To investigate the underlying molecular mechanisms of Celf2 deletion in accelerating MA9 AML progression, we performed RNAseq to analyze the transcriptome programing changes associated with Celf2 in isogenic Celf2-WT+MA9 or Celf2-KO+MA9 AML cells. Consistent with severe extramedullar infiltration of leukemia cells in Celf2-KO+MA9 mice, gene set enrichment analysis showed up-regulated leukocyte activation and migration in Celf2-KO+MA9 leukemia cells. We next analyzed the downstream signaling pathways targeted by Celf2, and found that the phosphorylation of S6 was increased in Celf2-KO+MA9 cells, suggesting that Celf2 deletion might promote leukemia progression by activating mTORC1 signaling pathway. To confirm this, we treated Celf2-KO+MA9 mice with MA9 inhibitor (EPZ5676) and mTORC1 inhibitor (Rapamycin), and found a collaborative response to the treatment with a significant attenuation in leukemia burden in vivo.

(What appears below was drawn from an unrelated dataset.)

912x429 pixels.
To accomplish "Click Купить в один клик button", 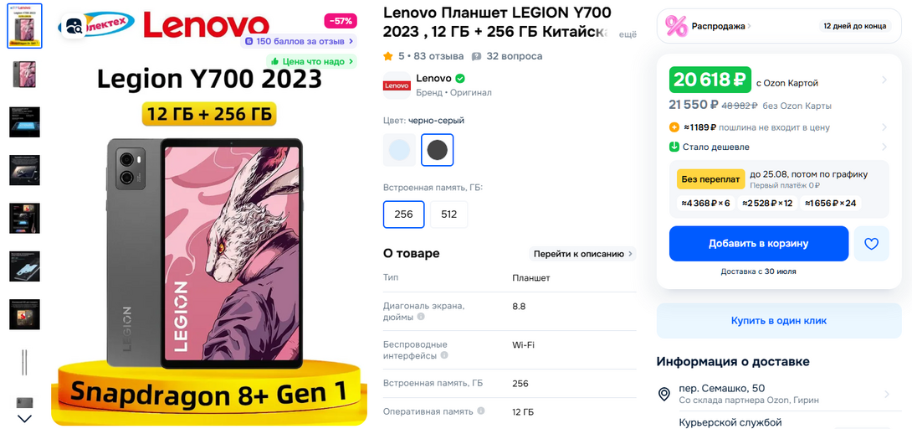I will [x=779, y=321].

In conclusion, we found that CELF2 low expression is associated with AML patients with MA9 mutation. Celf2 deletion in mice induced myeloid-biased differentiation of HSCs. Notably, Celf2 deficiency promoted MA9-induced AML progression by activating mTORC1 signaling pathway independent of MA9 signaling pathway. Combinational therapy with MA9 inhibitors and mTORC1 inhibitors could significantly decrease the Celf2-KO+MA9 leukemia progression in vivo, indicating that combinational usage the drugs may have synergistic benefit for MA9 AML patients with low CELF2 expression.
Disclosures: No relevant conflicts of interest to declare.